## Task inputs

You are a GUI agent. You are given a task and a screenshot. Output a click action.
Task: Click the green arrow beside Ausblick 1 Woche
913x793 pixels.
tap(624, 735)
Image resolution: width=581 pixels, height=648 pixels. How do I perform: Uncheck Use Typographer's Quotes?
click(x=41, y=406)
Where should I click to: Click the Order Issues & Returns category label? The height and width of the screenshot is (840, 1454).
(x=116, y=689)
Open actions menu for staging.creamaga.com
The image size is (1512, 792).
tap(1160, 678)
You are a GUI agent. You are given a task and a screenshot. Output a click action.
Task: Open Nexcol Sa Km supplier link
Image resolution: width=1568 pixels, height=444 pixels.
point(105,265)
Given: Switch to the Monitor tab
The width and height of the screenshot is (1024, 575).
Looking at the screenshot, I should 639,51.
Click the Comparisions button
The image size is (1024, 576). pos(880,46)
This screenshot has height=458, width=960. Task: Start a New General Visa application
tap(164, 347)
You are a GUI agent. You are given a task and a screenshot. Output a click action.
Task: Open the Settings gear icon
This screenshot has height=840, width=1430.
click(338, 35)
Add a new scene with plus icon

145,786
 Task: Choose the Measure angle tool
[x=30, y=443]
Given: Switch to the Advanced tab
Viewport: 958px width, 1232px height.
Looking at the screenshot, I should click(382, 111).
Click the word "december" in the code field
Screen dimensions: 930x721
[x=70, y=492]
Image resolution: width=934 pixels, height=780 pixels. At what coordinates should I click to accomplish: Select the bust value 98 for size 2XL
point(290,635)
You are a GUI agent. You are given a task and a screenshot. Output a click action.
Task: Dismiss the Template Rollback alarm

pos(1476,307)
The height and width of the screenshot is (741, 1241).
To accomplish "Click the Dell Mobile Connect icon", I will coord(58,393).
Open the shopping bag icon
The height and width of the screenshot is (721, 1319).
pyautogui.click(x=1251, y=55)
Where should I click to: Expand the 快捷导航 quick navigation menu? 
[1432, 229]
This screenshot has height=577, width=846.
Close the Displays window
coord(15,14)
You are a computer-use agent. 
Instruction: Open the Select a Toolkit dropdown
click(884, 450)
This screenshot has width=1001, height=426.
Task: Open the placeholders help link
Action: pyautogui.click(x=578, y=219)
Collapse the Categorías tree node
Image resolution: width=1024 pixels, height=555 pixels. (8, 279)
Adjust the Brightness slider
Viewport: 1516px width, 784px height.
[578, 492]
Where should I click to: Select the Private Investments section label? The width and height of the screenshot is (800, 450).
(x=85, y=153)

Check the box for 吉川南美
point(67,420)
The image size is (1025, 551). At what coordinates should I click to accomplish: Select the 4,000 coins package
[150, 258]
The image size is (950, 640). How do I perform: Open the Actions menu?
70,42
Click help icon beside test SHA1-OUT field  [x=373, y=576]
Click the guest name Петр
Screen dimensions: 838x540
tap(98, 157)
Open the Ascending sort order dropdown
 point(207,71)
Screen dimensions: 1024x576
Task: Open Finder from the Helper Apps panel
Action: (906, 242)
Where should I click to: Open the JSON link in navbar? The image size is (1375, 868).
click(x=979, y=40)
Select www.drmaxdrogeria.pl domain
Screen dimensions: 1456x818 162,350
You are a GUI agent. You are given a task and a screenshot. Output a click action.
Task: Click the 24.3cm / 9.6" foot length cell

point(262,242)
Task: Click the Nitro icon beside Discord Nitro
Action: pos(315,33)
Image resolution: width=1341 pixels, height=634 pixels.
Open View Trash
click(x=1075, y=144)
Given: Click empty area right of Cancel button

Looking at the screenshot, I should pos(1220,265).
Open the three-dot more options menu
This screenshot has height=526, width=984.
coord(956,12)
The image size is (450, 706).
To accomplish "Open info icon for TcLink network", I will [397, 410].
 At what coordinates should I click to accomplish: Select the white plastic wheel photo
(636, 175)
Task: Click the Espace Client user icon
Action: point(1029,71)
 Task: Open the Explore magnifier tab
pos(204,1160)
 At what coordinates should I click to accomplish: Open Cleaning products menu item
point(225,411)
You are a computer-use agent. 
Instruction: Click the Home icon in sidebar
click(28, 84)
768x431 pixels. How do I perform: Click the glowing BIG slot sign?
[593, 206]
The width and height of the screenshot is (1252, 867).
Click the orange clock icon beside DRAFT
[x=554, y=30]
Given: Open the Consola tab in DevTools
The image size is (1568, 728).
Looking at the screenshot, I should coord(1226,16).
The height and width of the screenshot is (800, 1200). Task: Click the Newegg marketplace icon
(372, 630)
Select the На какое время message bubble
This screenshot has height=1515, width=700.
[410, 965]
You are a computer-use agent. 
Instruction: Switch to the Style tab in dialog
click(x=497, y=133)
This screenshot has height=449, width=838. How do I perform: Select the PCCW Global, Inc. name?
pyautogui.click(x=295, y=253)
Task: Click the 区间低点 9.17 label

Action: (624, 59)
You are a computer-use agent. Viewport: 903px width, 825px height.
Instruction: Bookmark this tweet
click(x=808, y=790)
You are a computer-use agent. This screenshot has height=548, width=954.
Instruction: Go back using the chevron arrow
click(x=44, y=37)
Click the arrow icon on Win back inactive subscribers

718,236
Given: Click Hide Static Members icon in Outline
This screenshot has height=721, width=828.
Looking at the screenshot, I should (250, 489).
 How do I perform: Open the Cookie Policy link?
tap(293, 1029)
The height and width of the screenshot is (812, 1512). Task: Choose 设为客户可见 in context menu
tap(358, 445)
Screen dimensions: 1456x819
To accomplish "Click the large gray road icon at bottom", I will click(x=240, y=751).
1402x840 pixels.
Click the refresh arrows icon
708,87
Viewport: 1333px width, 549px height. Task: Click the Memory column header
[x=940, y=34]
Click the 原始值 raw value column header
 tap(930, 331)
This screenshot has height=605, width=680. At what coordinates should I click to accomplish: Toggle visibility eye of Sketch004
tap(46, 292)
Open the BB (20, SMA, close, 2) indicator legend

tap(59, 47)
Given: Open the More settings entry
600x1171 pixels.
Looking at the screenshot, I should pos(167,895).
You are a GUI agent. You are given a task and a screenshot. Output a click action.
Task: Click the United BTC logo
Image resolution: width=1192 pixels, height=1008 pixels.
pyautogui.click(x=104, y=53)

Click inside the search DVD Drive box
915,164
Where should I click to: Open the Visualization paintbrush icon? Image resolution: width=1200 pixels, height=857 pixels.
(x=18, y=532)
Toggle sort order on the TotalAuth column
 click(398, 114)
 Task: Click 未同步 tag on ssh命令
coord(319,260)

## Your task
Return the lines of all the records above verbatim.

## Result for this task
You are a GUI agent. You are given a task and a screenshot. Output a click action.
Task: Click the green arrow beside Ausblick 1 Woche
913x793 pixels.
tap(624, 735)
Image resolution: width=581 pixels, height=648 pixels. How do I perform: Uncheck Use Typographer's Quotes?
click(x=41, y=406)
Where should I click to: Click the Order Issues & Returns category label? The height and width of the screenshot is (840, 1454).
(x=116, y=689)
Open actions menu for staging.creamaga.com
The image size is (1512, 792).
tap(1160, 678)
You are a GUI agent. You are given a task and a screenshot. Output a click action.
Task: Open Nexcol Sa Km supplier link
Image resolution: width=1568 pixels, height=444 pixels.
point(105,265)
Given: Switch to the Monitor tab
The width and height of the screenshot is (1024, 575).
Looking at the screenshot, I should 639,51.
Click the Comparisions button
The image size is (1024, 576). pos(880,46)
This screenshot has height=458, width=960. Task: Start a New General Visa application
tap(164, 347)
You are a GUI agent. You are given a task and a screenshot. Output a click action.
Task: Open the Settings gear icon
This screenshot has height=840, width=1430.
click(338, 35)
Add a new scene with plus icon

145,786
 Task: Choose the Measure angle tool
[x=30, y=443]
Given: Switch to the Advanced tab
Viewport: 958px width, 1232px height.
Looking at the screenshot, I should click(382, 111).
Click the word "december" in the code field
Screen dimensions: 930x721
[x=70, y=492]
Image resolution: width=934 pixels, height=780 pixels. At what coordinates should I click to accomplish: Select the bust value 98 for size 2XL
point(290,635)
You are a GUI agent. You are given a task and a screenshot. Output a click action.
Task: Dismiss the Template Rollback alarm

pos(1476,307)
The height and width of the screenshot is (741, 1241).
To accomplish "Click the Dell Mobile Connect icon", I will coord(58,393).
Open the shopping bag icon
The height and width of the screenshot is (721, 1319).
pyautogui.click(x=1251, y=55)
Where should I click to: Expand the 快捷导航 quick navigation menu? 
[1432, 229]
This screenshot has height=577, width=846.
Close the Displays window
coord(15,14)
You are a computer-use agent. 
Instruction: Open the Select a Toolkit dropdown
click(884, 450)
This screenshot has width=1001, height=426.
Task: Open the placeholders help link
Action: pyautogui.click(x=578, y=219)
Collapse the Categorías tree node
Image resolution: width=1024 pixels, height=555 pixels. (8, 279)
Adjust the Brightness slider
Viewport: 1516px width, 784px height.
[578, 492]
Where should I click to: Select the Private Investments section label? The width and height of the screenshot is (800, 450).
(x=85, y=153)

Check the box for 吉川南美
point(67,420)
The image size is (1025, 551). At what coordinates should I click to accomplish: Select the 4,000 coins package
[150, 258]
The image size is (950, 640). How do I perform: Open the Actions menu?
70,42
Click help icon beside test SHA1-OUT field  [x=373, y=576]
Click the guest name Петр
Screen dimensions: 838x540
tap(98, 157)
Open the Ascending sort order dropdown
 point(207,71)
Screen dimensions: 1024x576
Task: Open Finder from the Helper Apps panel
Action: (906, 242)
Where should I click to: Open the JSON link in navbar? The image size is (1375, 868).
click(x=979, y=40)
Select www.drmaxdrogeria.pl domain
Screen dimensions: 1456x818 162,350
You are a GUI agent. You are given a task and a screenshot. Output a click action.
Task: Click the 24.3cm / 9.6" foot length cell

point(262,242)
Task: Click the Nitro icon beside Discord Nitro
Action: pos(315,33)
Image resolution: width=1341 pixels, height=634 pixels.
Open View Trash
click(x=1075, y=144)
Given: Click empty area right of Cancel button

Looking at the screenshot, I should pos(1220,265).
Open the three-dot more options menu
This screenshot has height=526, width=984.
coord(956,12)
The image size is (450, 706).
To accomplish "Open info icon for TcLink network", I will [397, 410].
 At what coordinates should I click to accomplish: Select the white plastic wheel photo
(636, 175)
Task: Click the Espace Client user icon
Action: point(1029,71)
 Task: Open the Explore magnifier tab
pos(204,1160)
 At what coordinates should I click to accomplish: Open Cleaning products menu item
point(225,411)
You are a computer-use agent. 
Instruction: Click the Home icon in sidebar
click(28, 84)
768x431 pixels. How do I perform: Click the glowing BIG slot sign?
[593, 206]
The width and height of the screenshot is (1252, 867).
Click the orange clock icon beside DRAFT
[x=554, y=30]
Given: Open the Consola tab in DevTools
The image size is (1568, 728).
Looking at the screenshot, I should coord(1226,16).
The height and width of the screenshot is (800, 1200). Task: Click the Newegg marketplace icon
(372, 630)
Select the На какое время message bubble
This screenshot has height=1515, width=700.
[410, 965]
You are a computer-use agent. 
Instruction: Switch to the Style tab in dialog
click(x=497, y=133)
This screenshot has height=449, width=838. How do I perform: Select the PCCW Global, Inc. name?
pyautogui.click(x=295, y=253)
Task: Click the 区间低点 9.17 label

Action: (624, 59)
You are a computer-use agent. Viewport: 903px width, 825px height.
Instruction: Bookmark this tweet
click(x=808, y=790)
You are a computer-use agent. This screenshot has height=548, width=954.
Instruction: Go back using the chevron arrow
click(x=44, y=37)
Click the arrow icon on Win back inactive subscribers

718,236
Given: Click Hide Static Members icon in Outline
This screenshot has height=721, width=828.
Looking at the screenshot, I should (250, 489).
 How do I perform: Open the Cookie Policy link?
tap(293, 1029)
The height and width of the screenshot is (812, 1512). Task: Choose 设为客户可见 in context menu
tap(358, 445)
Screen dimensions: 1456x819
To accomplish "Click the large gray road icon at bottom", I will click(x=240, y=751).
1402x840 pixels.
Click the refresh arrows icon
708,87
Viewport: 1333px width, 549px height. Task: Click the Memory column header
[x=940, y=34]
Click the 原始值 raw value column header
 tap(930, 331)
This screenshot has height=605, width=680. At what coordinates should I click to accomplish: Toggle visibility eye of Sketch004
tap(46, 292)
Open the BB (20, SMA, close, 2) indicator legend

tap(59, 47)
Given: Open the More settings entry
600x1171 pixels.
Looking at the screenshot, I should pos(167,895).
You are a GUI agent. You are given a task and a screenshot. Output a click action.
Task: Click the United BTC logo
Image resolution: width=1192 pixels, height=1008 pixels.
pyautogui.click(x=104, y=53)

Click inside the search DVD Drive box
915,164
Where should I click to: Open the Visualization paintbrush icon? Image resolution: width=1200 pixels, height=857 pixels.
(x=18, y=532)
Toggle sort order on the TotalAuth column
 click(398, 114)
 Task: Click 未同步 tag on ssh命令
coord(319,260)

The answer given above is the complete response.